Using the Measurement Protocol API to find the impact of a Consent Management Platform

With changes to privacy legislation, the use of 3rd party analytics tools like Google Analytics presents an issue for site owners. The storage of cookies on user devices requires explicit user consent (ePrivacy directive), and the sharing of data Google does with their other products (ads etc, to generate demographics) is considered a data risk, again requiring explicit user consent.

For this reason, it's currently considered best practice to only engage 3rd party analytics tags after a user has expressly granted consent. This presents a problem for many site owners - how many users are refusing this consent, and thus being rendered invisible in the statistics? Depending on the publisher and market type, this can vary from 5 - 20% - an enormous range, with serious implications on the site owner's ability to understand their business.

This article covers a technique we've used to help site owners identify exactly how big a gap there is between their consenting and non-consenting audiences.

What's the difference between a 3rd party and 1st party provider?

1st party data is data that a site owner has collected themselves, based on their own users. It's not combined with any other data set. Privacy-first analytics companies like AT Internet fall under this distinction, as, while it is an external company providing the service, the data stored in their platform is isolated and access restricted to just the site owner.

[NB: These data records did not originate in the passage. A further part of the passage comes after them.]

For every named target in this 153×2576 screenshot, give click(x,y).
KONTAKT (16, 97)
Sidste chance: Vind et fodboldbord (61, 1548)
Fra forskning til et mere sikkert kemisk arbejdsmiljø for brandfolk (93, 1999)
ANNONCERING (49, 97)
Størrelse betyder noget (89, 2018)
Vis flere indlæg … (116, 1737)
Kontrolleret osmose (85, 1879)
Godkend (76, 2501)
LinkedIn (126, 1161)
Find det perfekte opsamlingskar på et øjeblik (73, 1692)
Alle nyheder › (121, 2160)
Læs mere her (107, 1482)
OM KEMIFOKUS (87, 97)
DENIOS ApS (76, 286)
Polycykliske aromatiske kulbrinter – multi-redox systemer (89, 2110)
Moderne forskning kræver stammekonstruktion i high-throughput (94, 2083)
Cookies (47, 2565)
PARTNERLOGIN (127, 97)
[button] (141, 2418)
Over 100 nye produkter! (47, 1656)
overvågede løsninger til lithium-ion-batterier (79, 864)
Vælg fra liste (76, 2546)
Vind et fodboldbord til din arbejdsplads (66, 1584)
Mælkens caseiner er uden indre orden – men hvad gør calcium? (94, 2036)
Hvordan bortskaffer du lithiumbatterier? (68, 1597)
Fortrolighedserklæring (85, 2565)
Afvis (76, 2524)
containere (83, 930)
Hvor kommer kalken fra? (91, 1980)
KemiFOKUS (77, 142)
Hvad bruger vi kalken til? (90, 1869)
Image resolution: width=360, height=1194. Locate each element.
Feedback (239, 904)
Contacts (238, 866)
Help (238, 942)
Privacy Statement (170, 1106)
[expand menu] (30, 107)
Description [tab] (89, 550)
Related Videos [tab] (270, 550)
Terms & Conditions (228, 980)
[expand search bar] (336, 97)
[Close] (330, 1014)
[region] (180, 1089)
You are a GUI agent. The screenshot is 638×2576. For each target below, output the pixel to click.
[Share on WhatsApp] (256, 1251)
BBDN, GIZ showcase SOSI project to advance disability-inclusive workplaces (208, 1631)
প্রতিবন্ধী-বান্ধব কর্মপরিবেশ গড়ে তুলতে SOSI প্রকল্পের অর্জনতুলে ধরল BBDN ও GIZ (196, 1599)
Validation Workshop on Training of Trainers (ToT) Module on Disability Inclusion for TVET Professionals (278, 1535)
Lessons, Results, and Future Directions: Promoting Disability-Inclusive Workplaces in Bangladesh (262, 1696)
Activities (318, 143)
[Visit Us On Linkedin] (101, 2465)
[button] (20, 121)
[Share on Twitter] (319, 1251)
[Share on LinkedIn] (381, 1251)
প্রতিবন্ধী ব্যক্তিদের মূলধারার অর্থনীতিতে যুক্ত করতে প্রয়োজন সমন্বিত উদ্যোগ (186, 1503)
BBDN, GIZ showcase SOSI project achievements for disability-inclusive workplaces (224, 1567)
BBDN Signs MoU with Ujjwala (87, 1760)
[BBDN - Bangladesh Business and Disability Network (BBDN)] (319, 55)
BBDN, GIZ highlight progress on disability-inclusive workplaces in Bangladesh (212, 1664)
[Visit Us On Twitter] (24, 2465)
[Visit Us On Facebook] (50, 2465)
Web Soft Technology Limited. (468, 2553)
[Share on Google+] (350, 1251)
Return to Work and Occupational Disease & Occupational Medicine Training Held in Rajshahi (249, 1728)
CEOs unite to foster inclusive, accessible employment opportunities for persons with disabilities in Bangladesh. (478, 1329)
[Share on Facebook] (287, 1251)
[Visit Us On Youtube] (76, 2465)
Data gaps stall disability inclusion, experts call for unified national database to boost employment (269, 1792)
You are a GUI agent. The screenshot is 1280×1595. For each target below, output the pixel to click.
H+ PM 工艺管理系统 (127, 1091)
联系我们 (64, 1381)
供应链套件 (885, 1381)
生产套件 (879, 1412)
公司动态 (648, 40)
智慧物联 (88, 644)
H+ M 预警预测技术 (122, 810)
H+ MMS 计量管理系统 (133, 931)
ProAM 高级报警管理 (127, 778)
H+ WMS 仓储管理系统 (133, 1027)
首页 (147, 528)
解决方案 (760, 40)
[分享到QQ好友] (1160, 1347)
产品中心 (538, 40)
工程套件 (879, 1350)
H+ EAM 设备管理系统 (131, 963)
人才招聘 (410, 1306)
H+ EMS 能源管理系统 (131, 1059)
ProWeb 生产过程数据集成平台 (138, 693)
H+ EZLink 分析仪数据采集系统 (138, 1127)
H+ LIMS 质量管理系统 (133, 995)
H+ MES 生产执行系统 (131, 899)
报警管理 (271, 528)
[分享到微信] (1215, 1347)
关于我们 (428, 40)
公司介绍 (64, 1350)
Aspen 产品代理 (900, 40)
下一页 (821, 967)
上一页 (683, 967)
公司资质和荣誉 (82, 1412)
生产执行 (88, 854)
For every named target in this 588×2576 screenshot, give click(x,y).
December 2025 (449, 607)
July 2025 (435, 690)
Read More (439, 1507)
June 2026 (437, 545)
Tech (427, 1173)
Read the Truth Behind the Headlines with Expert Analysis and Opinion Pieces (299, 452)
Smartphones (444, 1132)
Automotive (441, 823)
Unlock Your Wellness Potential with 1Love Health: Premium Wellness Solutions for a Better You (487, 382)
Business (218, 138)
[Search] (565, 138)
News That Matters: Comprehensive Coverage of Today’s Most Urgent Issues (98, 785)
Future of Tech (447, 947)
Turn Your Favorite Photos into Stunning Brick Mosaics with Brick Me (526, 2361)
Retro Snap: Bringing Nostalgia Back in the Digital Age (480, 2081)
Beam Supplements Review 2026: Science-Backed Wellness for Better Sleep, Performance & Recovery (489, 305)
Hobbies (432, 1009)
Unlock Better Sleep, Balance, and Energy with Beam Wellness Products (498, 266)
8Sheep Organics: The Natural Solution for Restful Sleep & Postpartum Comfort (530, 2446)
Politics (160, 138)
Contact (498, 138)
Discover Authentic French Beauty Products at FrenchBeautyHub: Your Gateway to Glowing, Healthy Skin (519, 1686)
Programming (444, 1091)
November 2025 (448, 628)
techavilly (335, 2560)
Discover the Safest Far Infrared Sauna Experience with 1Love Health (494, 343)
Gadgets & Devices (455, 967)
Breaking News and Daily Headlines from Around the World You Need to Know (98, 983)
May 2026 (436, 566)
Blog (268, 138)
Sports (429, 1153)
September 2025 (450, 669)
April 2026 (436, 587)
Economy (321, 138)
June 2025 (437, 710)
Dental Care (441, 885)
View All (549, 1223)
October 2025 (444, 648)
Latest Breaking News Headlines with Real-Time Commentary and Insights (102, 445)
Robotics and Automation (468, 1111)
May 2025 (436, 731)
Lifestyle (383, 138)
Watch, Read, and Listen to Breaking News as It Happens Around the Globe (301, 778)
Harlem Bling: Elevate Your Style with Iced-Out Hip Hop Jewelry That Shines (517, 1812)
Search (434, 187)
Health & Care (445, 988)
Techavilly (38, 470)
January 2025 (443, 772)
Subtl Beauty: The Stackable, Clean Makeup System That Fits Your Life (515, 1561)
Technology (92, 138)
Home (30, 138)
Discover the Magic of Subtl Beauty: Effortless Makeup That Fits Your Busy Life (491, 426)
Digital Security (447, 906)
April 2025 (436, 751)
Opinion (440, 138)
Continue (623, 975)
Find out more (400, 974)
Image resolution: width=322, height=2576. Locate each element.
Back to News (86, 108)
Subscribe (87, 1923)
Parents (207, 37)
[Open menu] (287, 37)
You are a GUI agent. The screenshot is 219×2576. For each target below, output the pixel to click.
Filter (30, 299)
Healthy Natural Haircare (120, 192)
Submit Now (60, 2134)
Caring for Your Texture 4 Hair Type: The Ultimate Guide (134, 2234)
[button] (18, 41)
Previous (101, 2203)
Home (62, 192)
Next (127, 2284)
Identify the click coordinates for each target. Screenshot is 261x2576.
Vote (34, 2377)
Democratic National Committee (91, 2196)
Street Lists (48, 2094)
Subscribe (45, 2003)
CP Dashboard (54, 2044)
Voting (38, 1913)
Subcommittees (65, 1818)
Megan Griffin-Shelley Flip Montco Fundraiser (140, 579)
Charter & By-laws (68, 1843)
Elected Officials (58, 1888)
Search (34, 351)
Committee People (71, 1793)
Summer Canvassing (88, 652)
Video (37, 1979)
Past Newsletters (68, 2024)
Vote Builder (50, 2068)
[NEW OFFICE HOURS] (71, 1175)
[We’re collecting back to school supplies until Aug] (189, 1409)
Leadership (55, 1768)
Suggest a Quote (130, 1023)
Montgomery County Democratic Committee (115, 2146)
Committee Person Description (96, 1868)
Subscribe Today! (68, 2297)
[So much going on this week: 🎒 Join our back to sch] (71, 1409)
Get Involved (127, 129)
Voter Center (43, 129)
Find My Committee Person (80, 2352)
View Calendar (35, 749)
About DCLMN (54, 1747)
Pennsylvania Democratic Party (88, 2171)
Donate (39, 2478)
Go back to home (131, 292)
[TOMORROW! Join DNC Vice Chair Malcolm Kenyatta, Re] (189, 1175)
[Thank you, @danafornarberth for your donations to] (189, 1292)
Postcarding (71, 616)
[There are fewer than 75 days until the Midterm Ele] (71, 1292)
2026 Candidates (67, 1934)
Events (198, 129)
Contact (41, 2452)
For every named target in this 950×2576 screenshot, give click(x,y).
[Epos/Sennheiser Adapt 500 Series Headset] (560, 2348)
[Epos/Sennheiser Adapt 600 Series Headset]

Google Analytics is a 3rd party provider, as they combine data gathered from a site with data gathered from ad products. Users are cookied and tracked across different Google products, enabling things like demographic reports to be generated in Google Analytics.

The ePrivacy directive says that consent should be requested for any cookies stored on a user's device, for analytics or otherwise. In practical terms, different Data Protection Commissioners (DPC) around Europe disagree with this when it comes to analytics. In Ireland, the DPC has issued a statement that they will pursue site owners using 3rd party analytics tags without consent, but consider 1st party analytics cookies without consent to be a very low priority for enforcement at the moment. This is why the emergent best practice has been to block Google Analytics until consent is given, but 1st party analytics providers can fire tags without explicit consent.

Why not just move from Google Analytics to a 1st party provider, and not lose any data?

Google Analytics is effectively free, as it's usage is subsidised by Google's other ad products, with whom data is shared. 1st party analytics tools can get very expensive, very quickly. A site doing a little over 1m impressions a month could very quickly be looking at a €6-10k annual spend on a basic 1st party analytics tool.

For site owners with a lot of historical data in analytics, with reports and workflows set up based on it, the cost of changing can be significant. For this reason, a number of those site owners are willing to work with their current analytics reports, if they can reliably extrapolate their numbers to allow for non-consenting users. This extrapolation requires us to track visits from users who have opted out of tracking, so how do we do that in a privacy-friendly way?

Google Measurement Protocol

The Google Analytics Measurement Protocol allows developers to make HTTP requests to send raw user interaction data directly to Google Analytics servers. This allows developers to measure how users interact with their business from almost any environment.

When traditional analytics tags load on a page, they will create a payload with information on screen size, referrer, page being viewed, load times, etc, and ultimately submit that data to Google Analytics. The Measurement Protocol (MP) API allows developers to build those payloads and submit directly to the Google Analytics backend. The chief goal Google have in making this API available is to allow developers to enhance and unify their tracking across mobile devices, offline conversions, and server-side actions.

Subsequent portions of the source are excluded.